EDUCAÇÃO INFANTIL E ALFABETIZAÇÃO EMERGENTE: INTERFACES ENTRE POLÍTICAS PÚBLICAS E PRÁTICAS DOCENTES
DOI:
https://doi.org/10.51891/rease.v12i1.23678Palabras clave:
Early Childhood Education. Literacy. Right to Education. Public Policies. Teaching Practices.Resumen
Este artigo tem como objetivo discutir a Educação Infantil como etapa inicial do direito à alfabetização, destacando seus fundamentos teóricos, pedagógicos e legais. Trata-se de uma pesquisa de natureza qualitativa, com enfoque bibliográfico, fundamentada em autores como Vygotsky, Piaget, Ferreiro, Smolka, entre outros, bem como em documentos normativos, como a Constituição Federal, a LDB e a BNCC. A análise do referencial teórico permitiu evidenciar que a alfabetização é um processo que se inicia na infância, por meio de experiências significativas com a linguagem oral e escrita, desenvolvidas em contextos lúdicos e interativos.
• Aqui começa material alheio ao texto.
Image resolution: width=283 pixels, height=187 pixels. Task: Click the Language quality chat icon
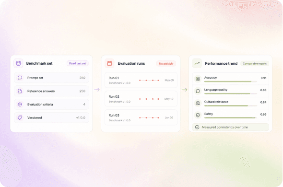(198, 91)
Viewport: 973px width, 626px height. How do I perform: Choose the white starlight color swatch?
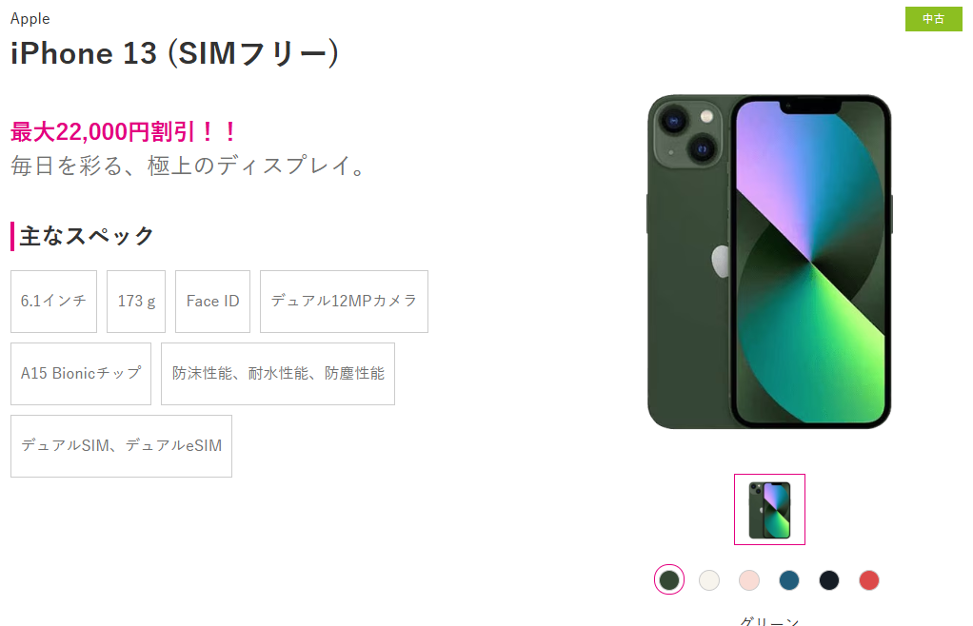click(x=709, y=580)
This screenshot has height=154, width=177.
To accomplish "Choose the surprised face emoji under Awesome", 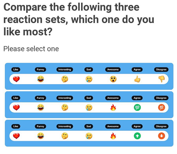I will pos(113,79).
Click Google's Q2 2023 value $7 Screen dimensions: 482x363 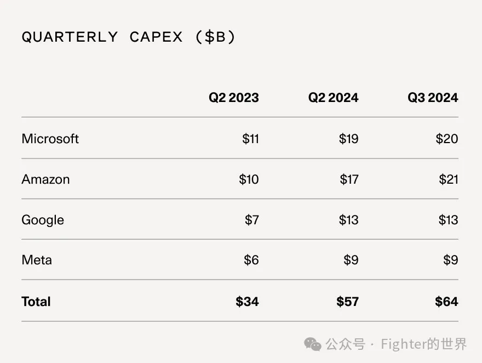252,220
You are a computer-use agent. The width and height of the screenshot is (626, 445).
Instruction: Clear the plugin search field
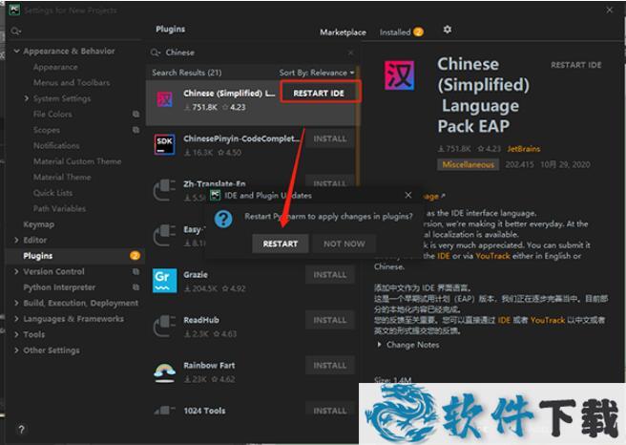349,53
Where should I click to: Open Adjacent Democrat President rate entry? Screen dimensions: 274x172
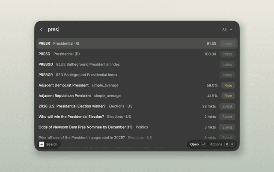(137, 85)
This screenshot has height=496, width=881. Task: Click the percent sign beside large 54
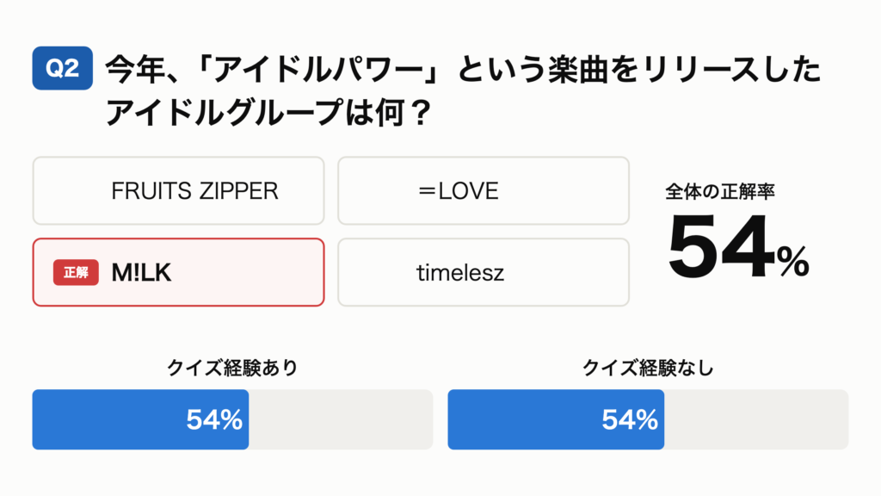(x=793, y=262)
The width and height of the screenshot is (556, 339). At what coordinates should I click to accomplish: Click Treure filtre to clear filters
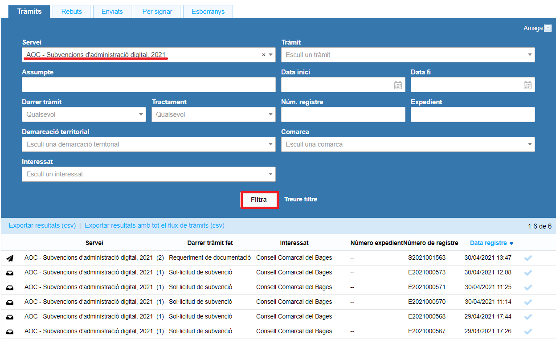tap(301, 199)
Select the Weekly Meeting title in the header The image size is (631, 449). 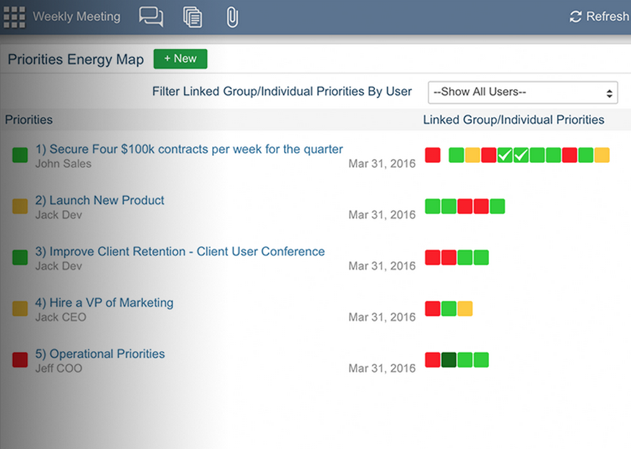coord(76,17)
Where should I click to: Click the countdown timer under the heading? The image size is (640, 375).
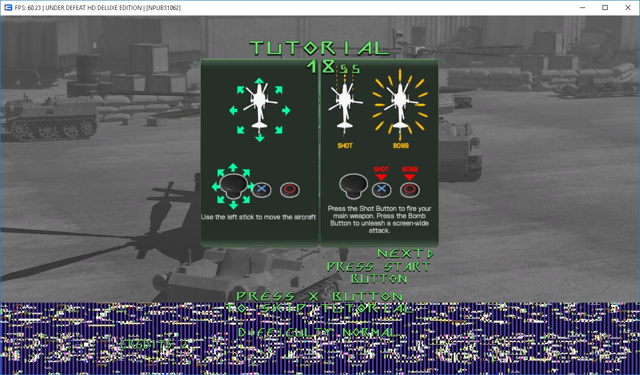[332, 67]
Os resultados apontam que a Educação Infantil, quando realizada com intencionalidade pedagógica, respeito ao desenvolvimento infantil e mediação docente qualificada, contribui de forma decisiva para a construção das habilidades necessárias à alfabetização. Além disso, observou-se que a ausência de políticas públicas eficazes e equitativas compromete esse direito, sendo possível a responsabilização judicial do Estado por omissão. Conclui-se que assegurar o acesso universal e de qualidade à Educação Infantil é condição fundamental para garantir o direito à alfabetização e promover a justiça educacional. Recomenda-se o aprofundamento de pesquisas empíricas sobre práticas pedagógicas nessa etapa, bem como investimentos contínuos na formação docente e na articulação entre escola, família e comunidade.